Assignment.
Reproduce each entry below exactly as it appears.

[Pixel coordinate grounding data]
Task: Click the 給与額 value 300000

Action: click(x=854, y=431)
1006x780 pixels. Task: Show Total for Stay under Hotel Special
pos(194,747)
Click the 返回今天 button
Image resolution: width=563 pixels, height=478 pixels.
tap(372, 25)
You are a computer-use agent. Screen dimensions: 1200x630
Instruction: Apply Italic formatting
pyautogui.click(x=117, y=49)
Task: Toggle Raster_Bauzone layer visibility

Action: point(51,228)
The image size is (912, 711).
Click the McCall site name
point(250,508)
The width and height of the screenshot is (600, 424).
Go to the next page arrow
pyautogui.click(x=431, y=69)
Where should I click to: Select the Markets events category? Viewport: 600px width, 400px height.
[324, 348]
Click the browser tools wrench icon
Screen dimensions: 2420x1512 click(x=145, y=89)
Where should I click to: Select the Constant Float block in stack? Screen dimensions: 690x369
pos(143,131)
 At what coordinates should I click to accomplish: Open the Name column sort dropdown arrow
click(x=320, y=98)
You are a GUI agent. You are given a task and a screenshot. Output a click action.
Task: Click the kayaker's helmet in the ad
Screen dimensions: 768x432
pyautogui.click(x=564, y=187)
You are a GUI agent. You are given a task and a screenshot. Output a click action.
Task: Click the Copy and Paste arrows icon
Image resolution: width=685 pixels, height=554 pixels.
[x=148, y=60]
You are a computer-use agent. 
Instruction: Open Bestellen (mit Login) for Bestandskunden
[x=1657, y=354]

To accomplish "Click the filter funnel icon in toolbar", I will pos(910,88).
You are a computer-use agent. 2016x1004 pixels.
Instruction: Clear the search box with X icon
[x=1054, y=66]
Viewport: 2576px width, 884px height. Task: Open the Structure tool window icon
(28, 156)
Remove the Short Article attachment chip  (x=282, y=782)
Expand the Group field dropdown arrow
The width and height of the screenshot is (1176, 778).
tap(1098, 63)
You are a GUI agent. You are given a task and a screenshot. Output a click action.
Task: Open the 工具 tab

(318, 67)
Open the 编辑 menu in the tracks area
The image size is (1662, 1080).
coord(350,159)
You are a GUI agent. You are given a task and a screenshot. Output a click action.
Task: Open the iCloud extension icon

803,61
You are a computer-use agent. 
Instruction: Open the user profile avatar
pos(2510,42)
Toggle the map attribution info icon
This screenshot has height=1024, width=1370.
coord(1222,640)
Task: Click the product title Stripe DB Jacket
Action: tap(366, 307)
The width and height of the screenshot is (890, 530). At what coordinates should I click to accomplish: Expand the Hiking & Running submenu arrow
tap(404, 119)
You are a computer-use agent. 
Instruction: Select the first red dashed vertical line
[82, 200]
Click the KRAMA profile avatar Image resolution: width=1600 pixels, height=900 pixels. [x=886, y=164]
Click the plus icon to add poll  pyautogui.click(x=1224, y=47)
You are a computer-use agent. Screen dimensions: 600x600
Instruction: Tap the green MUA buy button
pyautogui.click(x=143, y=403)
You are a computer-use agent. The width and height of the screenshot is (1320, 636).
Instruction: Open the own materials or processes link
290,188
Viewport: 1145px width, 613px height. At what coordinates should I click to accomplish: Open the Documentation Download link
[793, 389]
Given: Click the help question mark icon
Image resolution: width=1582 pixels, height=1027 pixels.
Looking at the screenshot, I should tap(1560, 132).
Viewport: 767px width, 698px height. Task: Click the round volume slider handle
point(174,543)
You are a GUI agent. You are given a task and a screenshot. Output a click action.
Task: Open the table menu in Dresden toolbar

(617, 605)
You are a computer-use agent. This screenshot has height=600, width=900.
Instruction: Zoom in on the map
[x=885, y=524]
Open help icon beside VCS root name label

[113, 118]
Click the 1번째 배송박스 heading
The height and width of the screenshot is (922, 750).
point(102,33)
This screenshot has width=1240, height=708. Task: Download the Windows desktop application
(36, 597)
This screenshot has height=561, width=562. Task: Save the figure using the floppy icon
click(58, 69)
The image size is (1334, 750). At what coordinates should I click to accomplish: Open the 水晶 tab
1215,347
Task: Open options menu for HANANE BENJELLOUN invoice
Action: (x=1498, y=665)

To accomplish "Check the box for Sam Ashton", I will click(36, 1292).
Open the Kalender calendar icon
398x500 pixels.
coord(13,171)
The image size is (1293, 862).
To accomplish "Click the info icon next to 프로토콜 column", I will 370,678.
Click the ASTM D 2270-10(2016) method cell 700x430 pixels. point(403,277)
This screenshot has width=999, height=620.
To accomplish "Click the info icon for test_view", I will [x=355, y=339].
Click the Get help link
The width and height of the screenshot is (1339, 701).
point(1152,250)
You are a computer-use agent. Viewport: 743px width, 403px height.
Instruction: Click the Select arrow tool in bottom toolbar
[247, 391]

Solution to this problem.
Task: Click the 給与額 value 300000

Action: click(x=854, y=431)
1006x780 pixels. Task: Show Total for Stay under Hotel Special
pos(194,747)
Click the 返回今天 button
Image resolution: width=563 pixels, height=478 pixels.
tap(372, 25)
You are a computer-use agent. Screen dimensions: 1200x630
Instruction: Apply Italic formatting
pyautogui.click(x=117, y=49)
Task: Toggle Raster_Bauzone layer visibility

Action: point(51,228)
The image size is (912, 711).
Click the McCall site name
point(250,508)
The width and height of the screenshot is (600, 424).
Go to the next page arrow
pyautogui.click(x=431, y=69)
Where should I click to: Select the Markets events category? Viewport: 600px width, 400px height.
[324, 348]
Click the browser tools wrench icon
Screen dimensions: 2420x1512 click(x=145, y=89)
Where should I click to: Select the Constant Float block in stack? Screen dimensions: 690x369
pos(143,131)
 At what coordinates should I click to accomplish: Open the Name column sort dropdown arrow
click(x=320, y=98)
You are a GUI agent. You are given a task and a screenshot. Output a click action.
Task: Click the kayaker's helmet in the ad
Screen dimensions: 768x432
pyautogui.click(x=564, y=187)
You are a GUI agent. You are given a task and a screenshot. Output a click action.
Task: Click the Copy and Paste arrows icon
Image resolution: width=685 pixels, height=554 pixels.
[x=148, y=60]
You are a computer-use agent. 
Instruction: Open Bestellen (mit Login) for Bestandskunden
[x=1657, y=354]

To accomplish "Click the filter funnel icon in toolbar", I will pos(910,88).
You are a computer-use agent. 2016x1004 pixels.
Instruction: Clear the search box with X icon
[x=1054, y=66]
Viewport: 2576px width, 884px height. Task: Open the Structure tool window icon
(28, 156)
Remove the Short Article attachment chip  (x=282, y=782)
Expand the Group field dropdown arrow
The width and height of the screenshot is (1176, 778).
tap(1098, 63)
You are a GUI agent. You are given a task and a screenshot. Output a click action.
Task: Open the 工具 tab

(318, 67)
Open the 编辑 menu in the tracks area
The image size is (1662, 1080).
coord(350,159)
You are a GUI agent. You are given a task and a screenshot. Output a click action.
Task: Open the iCloud extension icon

803,61
You are a computer-use agent. 
Instruction: Open the user profile avatar
pos(2510,42)
Toggle the map attribution info icon
This screenshot has height=1024, width=1370.
coord(1222,640)
Task: Click the product title Stripe DB Jacket
Action: tap(366, 307)
The width and height of the screenshot is (890, 530). At what coordinates should I click to accomplish: Expand the Hiking & Running submenu arrow
tap(404, 119)
You are a computer-use agent. 
Instruction: Select the first red dashed vertical line
[82, 200]
Click the KRAMA profile avatar Image resolution: width=1600 pixels, height=900 pixels. [x=886, y=164]
Click the plus icon to add poll  pyautogui.click(x=1224, y=47)
You are a computer-use agent. Screen dimensions: 600x600
Instruction: Tap the green MUA buy button
pyautogui.click(x=143, y=403)
You are a computer-use agent. The width and height of the screenshot is (1320, 636).
Instruction: Open the own materials or processes link
290,188
Viewport: 1145px width, 613px height. At what coordinates should I click to accomplish: Open the Documentation Download link
[793, 389]
Given: Click the help question mark icon
Image resolution: width=1582 pixels, height=1027 pixels.
Looking at the screenshot, I should tap(1560, 132).
Viewport: 767px width, 698px height. Task: Click the round volume slider handle
point(174,543)
You are a GUI agent. You are given a task and a screenshot. Output a click action.
Task: Open the table menu in Dresden toolbar

(617, 605)
You are a computer-use agent. This screenshot has height=600, width=900.
Instruction: Zoom in on the map
[x=885, y=524]
Open help icon beside VCS root name label

[113, 118]
Click the 1번째 배송박스 heading
The height and width of the screenshot is (922, 750).
point(102,33)
This screenshot has width=1240, height=708. Task: Download the Windows desktop application
(36, 597)
This screenshot has height=561, width=562. Task: Save the figure using the floppy icon
click(58, 69)
The image size is (1334, 750). At what coordinates should I click to accomplish: Open the 水晶 tab
1215,347
Task: Open options menu for HANANE BENJELLOUN invoice
Action: (x=1498, y=665)

To accomplish "Check the box for Sam Ashton", I will click(36, 1292).
Open the Kalender calendar icon
398x500 pixels.
coord(13,171)
The image size is (1293, 862).
To accomplish "Click the info icon next to 프로토콜 column", I will 370,678.
Click the ASTM D 2270-10(2016) method cell 700x430 pixels. point(403,277)
This screenshot has width=999, height=620.
To accomplish "Click the info icon for test_view", I will [x=355, y=339].
Click the Get help link
The width and height of the screenshot is (1339, 701).
point(1152,250)
You are a computer-use agent. Viewport: 743px width, 403px height.
Instruction: Click the Select arrow tool in bottom toolbar
[247, 391]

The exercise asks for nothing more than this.